In 1150 she did something that took real nerve. She moved her entire community. The abbot of Disibodenberg objected (he was, after all, about to lose his most celebrated resident, and said so), but Hildegard relocated her nuns to a new site at Rupertsberg, near Bingen on the Rhine, and built a convent there from nothing. She raised the money. She managed the construction. She handled the politics of getting an abbot to agree to lose her. That kind of administrative competence rarely gets mentioned in the same breath as her visions, but it belongs there.

The Music

She composed over seventy chants, which is not remarkable for a medieval abbess. What is remarkable is how they sound. So does a liturgical drama, Ordo Virtutum, the earliest surviving morality play with a known composer attached. What is strange about the music, even now, is the range. Her melodies span an unusually wide range, reaching further than the flatter plainchant her contemporaries were producing at the time. She never called it composing. She called it transcription, what she heard rather than what she made, and that distinction probably did some useful work for her in a world where a woman claiming authorship of her own liturgical music would have needed defending.

She also wrote two scientific and medical texts, Physica and Causae et Curae, covering plants, stones, the human body and the treatment of illness. Underneath both sits her idea of viriditas, greenness, vitality, a divine animating force she believed ran through everything living. Mystical in origin, yes, but it sharpened how closely she looked, and some of what she recorded about plants and the body turns out to have been genuinely useful knowledge.

The Preaching

She preached in public four times, travelling through the Rhineland to address clergy and laypeople directly. Women did not do this. Nobody on record made a serious attempt to stop her, which says more about the authority she had built by her sixties than any formal title could.

The Legacy of Hildegard of Bingen

She died in 1179 at Rupertsberg, around eighty-one.
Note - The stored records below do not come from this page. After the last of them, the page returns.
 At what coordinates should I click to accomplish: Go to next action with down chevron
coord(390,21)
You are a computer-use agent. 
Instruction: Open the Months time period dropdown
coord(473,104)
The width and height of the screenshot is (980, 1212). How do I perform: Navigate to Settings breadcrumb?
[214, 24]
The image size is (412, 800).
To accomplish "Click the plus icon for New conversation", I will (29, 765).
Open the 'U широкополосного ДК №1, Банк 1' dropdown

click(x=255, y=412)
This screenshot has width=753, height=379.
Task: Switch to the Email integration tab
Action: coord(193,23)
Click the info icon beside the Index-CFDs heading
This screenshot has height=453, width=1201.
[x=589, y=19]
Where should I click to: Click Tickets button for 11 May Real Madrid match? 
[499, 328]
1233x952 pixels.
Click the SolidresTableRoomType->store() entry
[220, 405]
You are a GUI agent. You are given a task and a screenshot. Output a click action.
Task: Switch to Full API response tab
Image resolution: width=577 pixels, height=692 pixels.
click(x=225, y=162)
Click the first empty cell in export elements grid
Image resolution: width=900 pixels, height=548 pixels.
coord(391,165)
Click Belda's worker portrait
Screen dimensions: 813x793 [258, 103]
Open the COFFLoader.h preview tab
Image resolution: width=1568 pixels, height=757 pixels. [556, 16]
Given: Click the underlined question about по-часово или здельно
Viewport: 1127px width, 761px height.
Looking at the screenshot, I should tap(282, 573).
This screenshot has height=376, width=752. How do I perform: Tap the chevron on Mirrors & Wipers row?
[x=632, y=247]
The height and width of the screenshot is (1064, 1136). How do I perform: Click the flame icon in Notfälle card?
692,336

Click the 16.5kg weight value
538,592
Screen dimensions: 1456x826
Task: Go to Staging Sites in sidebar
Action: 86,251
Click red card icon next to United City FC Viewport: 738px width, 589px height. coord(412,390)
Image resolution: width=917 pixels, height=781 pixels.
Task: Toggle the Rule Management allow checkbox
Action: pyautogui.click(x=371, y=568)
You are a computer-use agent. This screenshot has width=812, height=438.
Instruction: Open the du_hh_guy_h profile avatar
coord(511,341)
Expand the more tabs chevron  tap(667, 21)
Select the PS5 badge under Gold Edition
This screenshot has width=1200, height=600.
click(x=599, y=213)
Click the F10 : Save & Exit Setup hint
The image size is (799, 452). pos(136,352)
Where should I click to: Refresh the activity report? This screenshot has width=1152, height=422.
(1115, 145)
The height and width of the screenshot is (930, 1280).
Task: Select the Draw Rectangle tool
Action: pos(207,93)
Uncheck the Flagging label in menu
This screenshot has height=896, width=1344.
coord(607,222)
The formal canonisation took until 2012. Pope Benedict XVI named her a Doctor of the Church that year, only the fourth woman ever given the title, and the gap between those two dates is not really about Hildegard.

What makes Hildegard difficult to reduce to a single label is that she was all of these things simultaneously, and none of them cancel the others out. The visions she described in old age closely resembled those she had reported as a young woman, a consistency that has invited explanations ranging from the divine to the neurological. Eight centuries later, neither theology nor medicine has produced an answer that satisfies everyone. The music still gets performed, still gets recorded, and still sounds strange in a way that has not worn off. The science holds up too, in its own fashion, the observation careful even where the conclusions were not. Prophet, composer, physician, abbess, administrator. Not five people sharing a name. One person.

Frequently Asked Questions

Who was Hildegard of Bingen?

Hildegard of Bingen was a twelfth-century German abbess, mystic, composer, physician and writer. Born in 1098, she became famous for her visions, extensive correspondence with rulers and church leaders, and her contributions to music, medicine and theology.

What was Scivias?

Scivias was Hildegard of Bingen's most famous work, a collection of thirty-five visions written between 1141 and 1151. The book explores creation, the nature of the Church, salvation and the end of the world, accompanied by striking illustrations based on her visions.

Why is Hildegard of Bingen important?

Hildegard of Bingen was one of the most influential women of the Middle Ages. She composed music, wrote medical texts, advised kings and emperors, and became one of the few women whose visionary writings received formal approval from the medieval Church.

Was Hildegard of Bingen a prophet?

Hildegard is often described as a prophet because of her reported visions and revelations. Unlike figures such as Nostradamus, however, she did not focus on predicting specific future events. Her writings were primarily concerned with God, creation, morality and humanity's place in the universe.